I won’t be able to spend time with my daughter, listening to her thoughts. We won’t laugh together, or finish each other’s sentences. I won’t get to watch her basking in the joy of her daughter, or experience that moment of joy when she shares her with me.

These thoughts weigh heavy on me. I need to acknowledge and attempt to accept them to ease the reality of parting, but not so much I’m missing out on the joy of being here.
I mean, how could I feel anything but joy looking at this darling little face!?!

I absolutely understand how blessed I am to be here with my daughter and granddaughter. To spend this sacred time with them. I’m grateful for the support of my precious husband in making this possible.
I am chock full of love.
I am chock full of joy.
I am chock full of gratitude.
My cup truly runneth over.

Categories: love, me | Tags: , , , , , , , , , , , , , , , | 13 Comments

twenty five years of Thing 1

When each of my girls turned 13 I created a book.
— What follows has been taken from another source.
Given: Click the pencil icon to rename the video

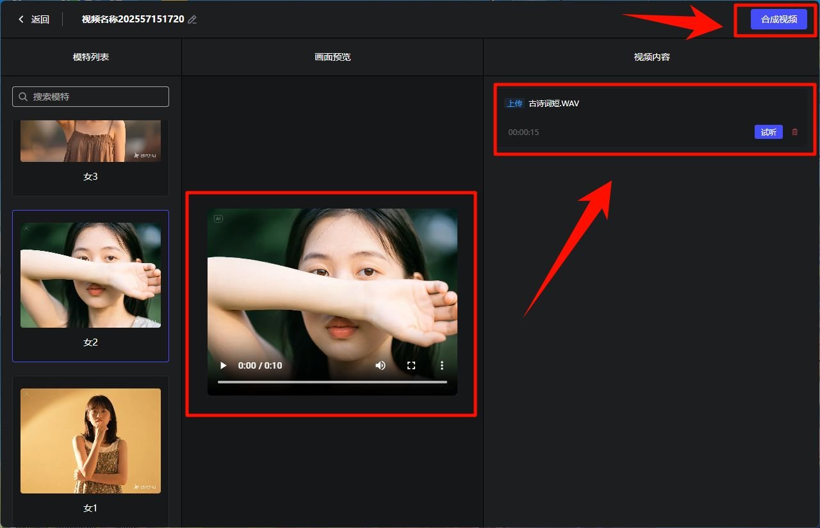Looking at the screenshot, I should pyautogui.click(x=192, y=19).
This book was filled with photographs from their first moments until as close as I could get to the deadline before their birthday that year.
For this day twelve years ago I made Thirteen Years of Thing 1.

I honestly don’t know what the significance of my daughters becoming teenagers was, but when Thing 1 was closing in on that title, it hit me in a way I didn’t expect. And going through the photographic evidence of her lifetime brought me great comfort when I was so anxious about that anniversary of her birth.

Today is the twenty fifth anniversary of Thing 1’s birthday.
My first daughter has been in our world for a quarter century. I am awestruck!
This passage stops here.